▶ [Tarea]: Según el texto de origen, ¿qué puesto ocupaba España en 2018 en número de médicos por habitante de acuerdo con la OMS?

Como usuario de la sanidad pública, y contando entre mis más queridos amigos con numerosos médicos, he de decirlo: asegurar que teníamos la mejor sanidad era una ejercicio demagógico atroz, amén de una burla terrible hacia quienes tienen en sus manos la responsabilidad –terrible privilegio– de cuidar de nuestra salud. Hace años que los sucesivos gobiernos, tanto nacionales como autonómicos, se durmieron en los laureles del recorte, la falta de inversión y la reducción de plantillas. Los que se jubilaban no veían sus plazas cubiertas por otros médicos y la ratio de paciente por facultativo fue empeorando. En 2018, España ocupaba, según la OMS, el vigésimo lugar del mundo en número de médicos por habitante, con un 3,9% frente al 4,2 de Alemania o el 4,4 de Portugal. Una caída de trece puestos, sumada a los ocho puntos también perdidos en enfermeras. En seis años, la media se había precipitado de manera suicida.

▶ [Contenido del conjunto]:
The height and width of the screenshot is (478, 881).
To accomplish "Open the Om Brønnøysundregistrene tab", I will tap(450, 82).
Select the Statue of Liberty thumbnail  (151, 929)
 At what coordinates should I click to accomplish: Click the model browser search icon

▶ [Respuesta]: El vigésimo lugar del mundo.